Device heartbeat pattern

If you need to know the connection state of your devices but the limitations of Event Grid are too restricting for your solution, you can implement the heartbeat pattern. In the heartbeat pattern, the device sends device-to-cloud messages at least once every fixed amount of time (for example, at least once every hour). Even if a device doesn't have any data to send, it still sends an empty device-to-cloud message, usually with a property that identifies it as a heartbeat message. On the service side, the solution maintains a map with the last heartbeat received for each device. If the solution doesn't receive a heartbeat message within the expected time from the device, it assumes that there's a problem with the device.
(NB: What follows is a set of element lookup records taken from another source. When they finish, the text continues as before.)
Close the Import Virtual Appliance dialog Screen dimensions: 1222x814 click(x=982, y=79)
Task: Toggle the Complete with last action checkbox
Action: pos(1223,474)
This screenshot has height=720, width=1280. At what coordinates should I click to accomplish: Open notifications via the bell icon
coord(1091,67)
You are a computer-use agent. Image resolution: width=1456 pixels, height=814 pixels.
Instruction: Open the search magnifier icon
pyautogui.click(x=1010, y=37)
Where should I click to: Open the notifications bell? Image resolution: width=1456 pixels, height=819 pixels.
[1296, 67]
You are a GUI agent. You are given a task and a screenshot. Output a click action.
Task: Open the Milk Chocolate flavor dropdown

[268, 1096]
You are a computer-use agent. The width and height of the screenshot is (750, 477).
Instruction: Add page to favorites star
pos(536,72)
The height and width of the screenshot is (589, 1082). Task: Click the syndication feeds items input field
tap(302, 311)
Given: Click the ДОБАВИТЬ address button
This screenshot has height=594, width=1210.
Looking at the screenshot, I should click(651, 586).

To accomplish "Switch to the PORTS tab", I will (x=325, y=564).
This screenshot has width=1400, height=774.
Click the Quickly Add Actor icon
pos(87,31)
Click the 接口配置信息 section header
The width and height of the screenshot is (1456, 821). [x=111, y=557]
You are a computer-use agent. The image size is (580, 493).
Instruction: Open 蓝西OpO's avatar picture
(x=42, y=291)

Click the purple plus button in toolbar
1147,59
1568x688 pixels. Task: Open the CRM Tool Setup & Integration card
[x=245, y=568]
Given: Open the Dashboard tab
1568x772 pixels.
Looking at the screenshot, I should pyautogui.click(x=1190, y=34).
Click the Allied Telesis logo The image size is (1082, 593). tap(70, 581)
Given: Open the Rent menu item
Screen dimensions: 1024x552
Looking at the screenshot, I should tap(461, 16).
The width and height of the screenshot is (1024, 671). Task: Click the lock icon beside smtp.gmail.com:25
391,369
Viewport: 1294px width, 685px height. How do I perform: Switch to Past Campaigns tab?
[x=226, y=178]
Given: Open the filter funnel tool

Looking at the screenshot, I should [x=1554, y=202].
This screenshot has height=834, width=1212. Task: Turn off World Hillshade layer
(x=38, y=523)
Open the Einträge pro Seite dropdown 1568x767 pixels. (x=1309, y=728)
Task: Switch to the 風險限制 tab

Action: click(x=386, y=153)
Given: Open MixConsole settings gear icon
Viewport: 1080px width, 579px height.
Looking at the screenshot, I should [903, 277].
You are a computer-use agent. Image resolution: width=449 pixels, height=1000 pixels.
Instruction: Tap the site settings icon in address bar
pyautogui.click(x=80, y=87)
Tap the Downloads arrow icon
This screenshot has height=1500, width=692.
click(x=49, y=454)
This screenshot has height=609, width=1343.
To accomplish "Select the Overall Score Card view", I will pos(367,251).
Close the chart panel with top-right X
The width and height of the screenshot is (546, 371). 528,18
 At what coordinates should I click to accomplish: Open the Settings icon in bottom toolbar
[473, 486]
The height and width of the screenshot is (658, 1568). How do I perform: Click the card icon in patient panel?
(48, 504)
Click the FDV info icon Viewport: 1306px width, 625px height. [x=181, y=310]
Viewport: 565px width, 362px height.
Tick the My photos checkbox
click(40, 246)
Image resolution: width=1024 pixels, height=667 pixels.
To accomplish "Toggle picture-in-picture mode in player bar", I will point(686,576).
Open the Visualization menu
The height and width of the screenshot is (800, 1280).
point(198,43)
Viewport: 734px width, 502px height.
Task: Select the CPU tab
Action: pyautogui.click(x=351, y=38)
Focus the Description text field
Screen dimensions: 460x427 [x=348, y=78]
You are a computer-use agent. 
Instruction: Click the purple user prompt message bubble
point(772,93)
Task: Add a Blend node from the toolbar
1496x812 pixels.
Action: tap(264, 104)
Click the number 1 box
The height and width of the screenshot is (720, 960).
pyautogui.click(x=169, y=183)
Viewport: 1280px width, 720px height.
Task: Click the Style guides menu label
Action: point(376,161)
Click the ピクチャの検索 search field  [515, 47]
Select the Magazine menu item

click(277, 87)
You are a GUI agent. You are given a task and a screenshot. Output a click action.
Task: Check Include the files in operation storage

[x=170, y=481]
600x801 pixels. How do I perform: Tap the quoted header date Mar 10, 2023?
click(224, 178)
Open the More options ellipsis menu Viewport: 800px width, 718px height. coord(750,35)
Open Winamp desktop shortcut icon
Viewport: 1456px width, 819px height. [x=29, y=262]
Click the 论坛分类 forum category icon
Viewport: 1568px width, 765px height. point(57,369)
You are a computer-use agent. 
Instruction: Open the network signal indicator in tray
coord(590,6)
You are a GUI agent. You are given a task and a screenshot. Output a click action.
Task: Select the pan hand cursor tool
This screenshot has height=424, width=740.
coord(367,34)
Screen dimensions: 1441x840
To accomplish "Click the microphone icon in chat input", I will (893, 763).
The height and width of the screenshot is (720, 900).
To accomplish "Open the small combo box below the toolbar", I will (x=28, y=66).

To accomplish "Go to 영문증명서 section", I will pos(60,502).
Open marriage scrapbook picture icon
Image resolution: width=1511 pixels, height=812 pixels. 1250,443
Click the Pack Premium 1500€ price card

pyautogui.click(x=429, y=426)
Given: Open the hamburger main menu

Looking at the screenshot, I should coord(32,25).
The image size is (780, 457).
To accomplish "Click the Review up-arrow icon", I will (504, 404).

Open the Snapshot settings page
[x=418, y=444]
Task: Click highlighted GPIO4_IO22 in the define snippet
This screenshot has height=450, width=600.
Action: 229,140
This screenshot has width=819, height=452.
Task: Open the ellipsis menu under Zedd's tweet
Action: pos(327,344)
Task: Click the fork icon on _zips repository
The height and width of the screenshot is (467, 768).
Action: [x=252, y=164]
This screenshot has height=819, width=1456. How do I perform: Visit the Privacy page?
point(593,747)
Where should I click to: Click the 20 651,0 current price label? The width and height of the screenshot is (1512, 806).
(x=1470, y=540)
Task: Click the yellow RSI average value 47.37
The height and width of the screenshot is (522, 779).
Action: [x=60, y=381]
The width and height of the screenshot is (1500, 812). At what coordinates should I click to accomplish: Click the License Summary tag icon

Device heartbeat limitations

Since heartbeat messages are implemented as device-to-cloud messages, they count against your IoT Hub message quota and throttling limits.

Short expiry time pattern

If an IoT solution uses the connection state solely to determine whether to send cloud-to-device messages to a device, and messages aren't broadcast to large sets of devices, consider using the short expiry time pattern as a simpler alternative to the heartbeat pattern. The short expiry time pattern is a way to determine whether to send cloud-to-device messages by sending messages with a short message expiration time and requesting message acknowledgments from the devices.

For more information, see Message expiration (time to live).

Other monitoring options

A more complex implementation could include the information from Azure Monitor and Azure Resource Health to identify devices that are trying to connect or communicate but failing. Azure Monitor dashboards are helpful for seeing the aggregate health of your devices, while Event Grid and heartbeat patterns make it easier to respond to individual device outages.

To learn more about using these services with IoT Hub, see Monitor IoT Hub and Check IoT Hub resource health. For more specific information about using Azure Monitor or Event Grid to monitor device connectivity, see Monitor, diagnose, and troubleshoot device connectivity.